Exercise aim -
Write out every line below again exactly as it stands, skipping each image.

Exercise data -
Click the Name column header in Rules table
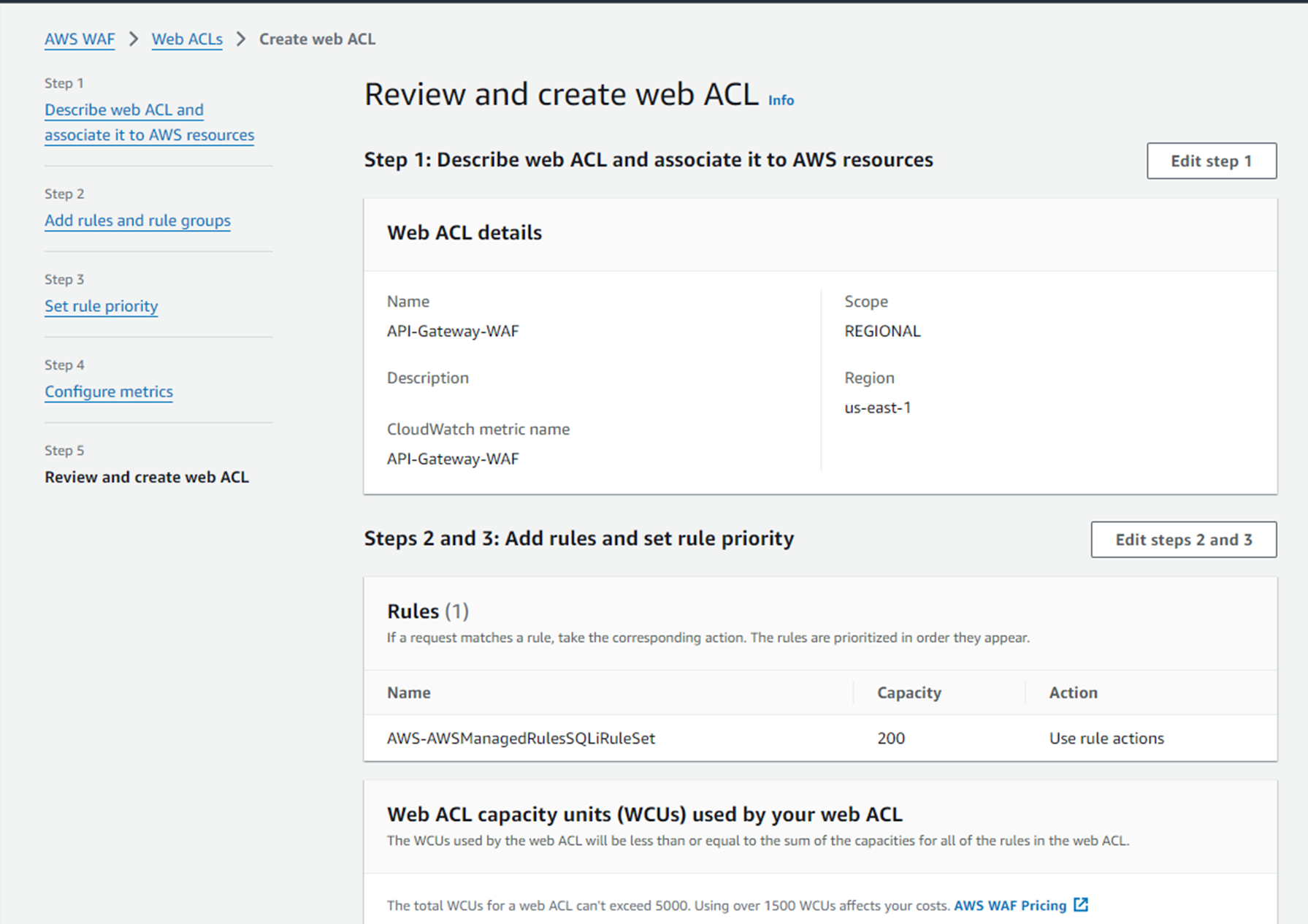This screenshot has width=1308, height=924. 409,692
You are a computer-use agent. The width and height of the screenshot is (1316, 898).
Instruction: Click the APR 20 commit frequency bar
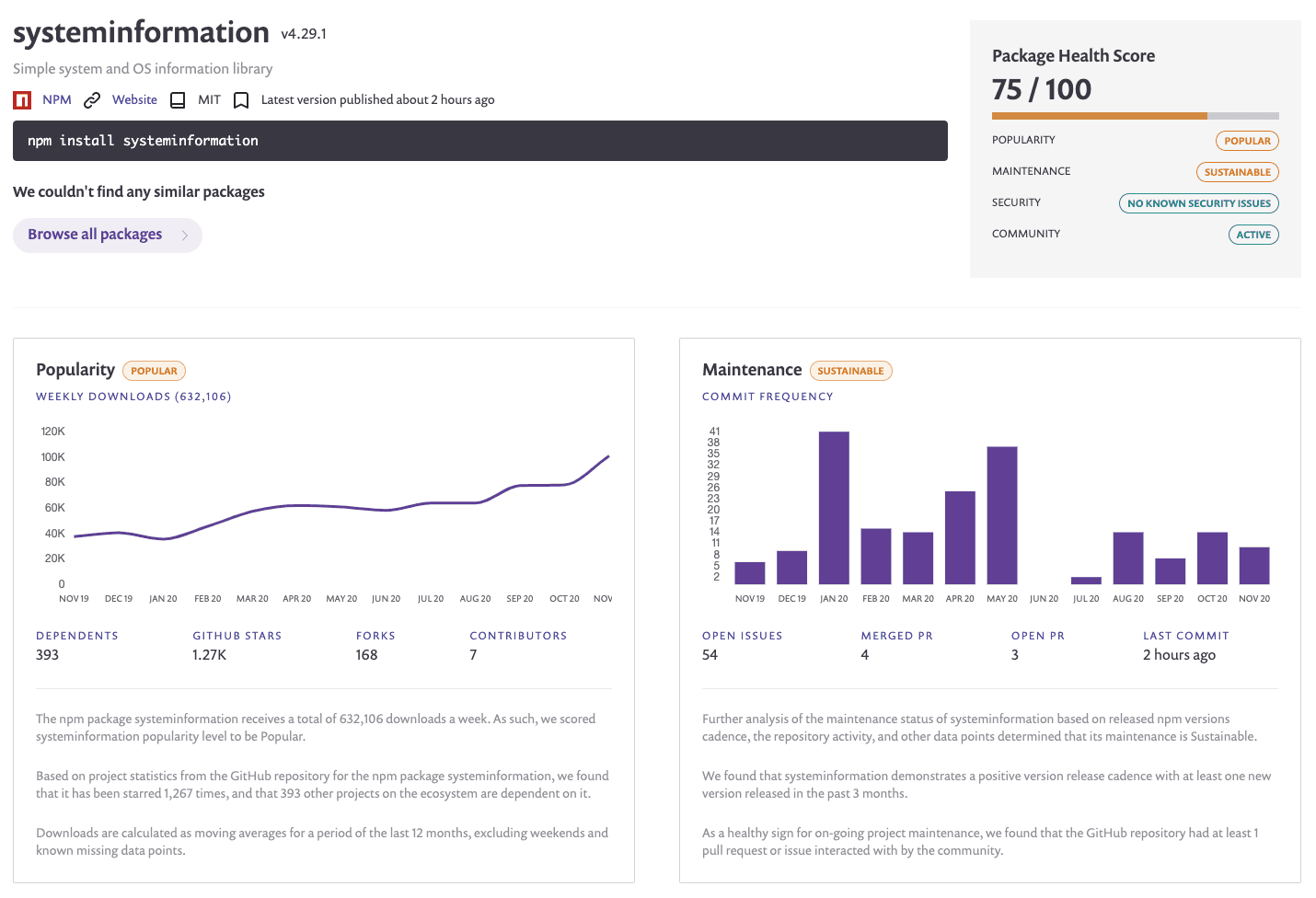[960, 537]
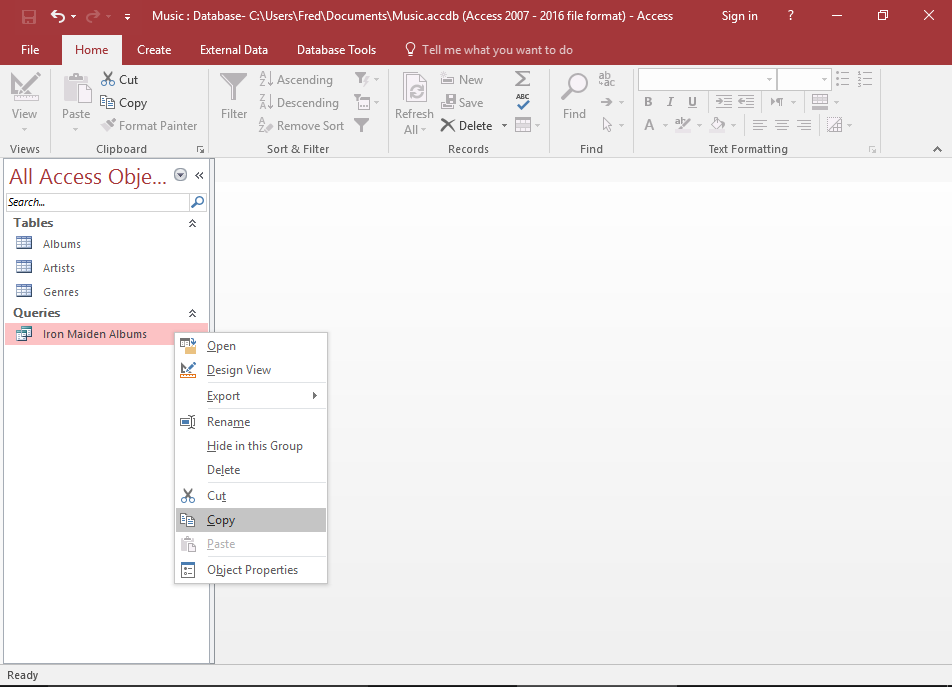The height and width of the screenshot is (687, 952).
Task: Click the Find magnifier icon
Action: (574, 89)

Exercise solution -
Click the Name column header in Rules table
This screenshot has width=1308, height=924. 409,692
You are a computer-use agent. The width and height of the screenshot is (1316, 898).
Instruction: Click the APR 20 commit frequency bar
[960, 537]
The height and width of the screenshot is (687, 952).
Task: Click the Find magnifier icon
Action: (574, 89)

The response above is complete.